The results of bacterial functional prediction and microbiome phenotype prediction showed that the gram-negative status was significantly increased in the EP group (P = 0.013), while the gram-positive status was significantly decreased. This indicates that bacteria in different groups have different functions and phenotypes. EP patients are more susceptible to gram-negative infection.

Data on alterations in metabolism-related signaling pathways were derived by PICRUSt analysis. Gut microbial functional prediction showed that the EP group had significantly decreased pathways such as Digestive System, Energy Metabolism and, Glycan Biosynthesis and Metabolism. These findings are consistent with the results of abundance analysis and species diversity. The increased Bacteroidetes in the EP group could metabolize plant polysaccharides that cannot be digested and absorbed by the host for 10–15% more energy [28]. This is an adaptation to changes in the intestinal environment; however, when the capacity cannot meet the demand for energy, it may lead to an imbalance in energy metabolism and eventually develop into protein-energy waste.

Our study had several shortcomings. First, although our data showed that the intestinal flora changed at different classification levels, however the sample size was relatively limited; therefore, further studies with larger sample numbers are needed. Second, all of subjects were recruited from a center that shared a limited geographical area and could be biased in terms of participant diet. Our study did not assess patient diets and drug intake; therefore, the influence of these factors on our study data cannot be excluded. Third, the fecal samples of patients were not collected many times, which could better reflect the dynamic changes of the intestinal flora. Further studies are needed to elucidate the effect of PD treatment on the fecal microbiome of EP patients.

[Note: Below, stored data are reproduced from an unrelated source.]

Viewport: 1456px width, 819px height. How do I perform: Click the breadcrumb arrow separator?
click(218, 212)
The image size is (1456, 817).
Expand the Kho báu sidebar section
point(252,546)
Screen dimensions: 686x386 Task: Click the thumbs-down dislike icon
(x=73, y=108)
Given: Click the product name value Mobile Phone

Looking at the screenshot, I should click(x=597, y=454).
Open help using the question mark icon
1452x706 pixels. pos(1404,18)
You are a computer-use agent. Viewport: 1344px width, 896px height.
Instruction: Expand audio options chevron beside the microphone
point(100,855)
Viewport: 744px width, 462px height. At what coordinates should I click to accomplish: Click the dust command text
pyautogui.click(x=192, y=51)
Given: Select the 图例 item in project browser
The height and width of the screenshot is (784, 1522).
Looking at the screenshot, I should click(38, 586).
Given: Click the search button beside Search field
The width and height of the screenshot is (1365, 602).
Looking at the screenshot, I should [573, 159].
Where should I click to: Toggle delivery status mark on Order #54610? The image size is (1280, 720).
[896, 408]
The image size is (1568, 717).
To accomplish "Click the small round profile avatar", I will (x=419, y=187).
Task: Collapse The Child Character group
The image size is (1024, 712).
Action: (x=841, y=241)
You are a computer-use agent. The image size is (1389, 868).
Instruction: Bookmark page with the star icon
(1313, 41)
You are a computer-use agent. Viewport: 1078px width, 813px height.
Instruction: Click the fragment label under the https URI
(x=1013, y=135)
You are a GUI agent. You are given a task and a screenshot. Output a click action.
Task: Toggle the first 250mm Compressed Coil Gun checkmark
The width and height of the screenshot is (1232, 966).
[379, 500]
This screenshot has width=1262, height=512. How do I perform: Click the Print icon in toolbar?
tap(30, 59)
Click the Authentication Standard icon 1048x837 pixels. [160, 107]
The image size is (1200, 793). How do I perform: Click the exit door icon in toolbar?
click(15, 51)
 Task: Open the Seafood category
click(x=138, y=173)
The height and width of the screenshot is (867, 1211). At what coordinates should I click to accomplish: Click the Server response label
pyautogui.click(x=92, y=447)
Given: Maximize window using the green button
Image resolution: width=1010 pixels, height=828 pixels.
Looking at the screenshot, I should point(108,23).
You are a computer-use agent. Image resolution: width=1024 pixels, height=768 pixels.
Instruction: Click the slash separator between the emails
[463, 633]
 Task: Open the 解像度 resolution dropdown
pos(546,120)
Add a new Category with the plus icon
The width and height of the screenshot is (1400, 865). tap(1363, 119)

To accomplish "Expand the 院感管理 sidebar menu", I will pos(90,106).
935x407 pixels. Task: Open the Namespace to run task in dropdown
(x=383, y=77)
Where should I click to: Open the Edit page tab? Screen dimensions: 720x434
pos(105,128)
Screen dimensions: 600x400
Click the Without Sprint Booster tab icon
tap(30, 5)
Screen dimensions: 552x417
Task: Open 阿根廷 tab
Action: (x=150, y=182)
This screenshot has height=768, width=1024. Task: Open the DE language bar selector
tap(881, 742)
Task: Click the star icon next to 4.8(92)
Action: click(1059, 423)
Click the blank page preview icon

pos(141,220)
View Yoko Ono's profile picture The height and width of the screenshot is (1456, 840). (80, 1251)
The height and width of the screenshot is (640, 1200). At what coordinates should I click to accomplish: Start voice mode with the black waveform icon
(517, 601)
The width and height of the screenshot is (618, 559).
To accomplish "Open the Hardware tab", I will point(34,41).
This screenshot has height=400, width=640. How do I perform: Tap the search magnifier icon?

In conclusion, EP remains a serious complication of PD. Our results indicate that disturbance in the EP patient gut microbiome is linked with a higher risk of developing peritonitis. The decreasing ratio of Firmicutes to Bacteroidetes could be a potential biomarker of EP. The altered composition of the gut microbiota in EP patients provided deeper insights into the pathogenesis of EP. Of note, our human data are observational, and the number of subjects was relatively low, so these data are not sufficient for the development of specific treatment recommendations. However, our work to some extent lays a foundation for larger follow-up studies that might validate the causal effect of the gut microbiome and even generate a new therapy.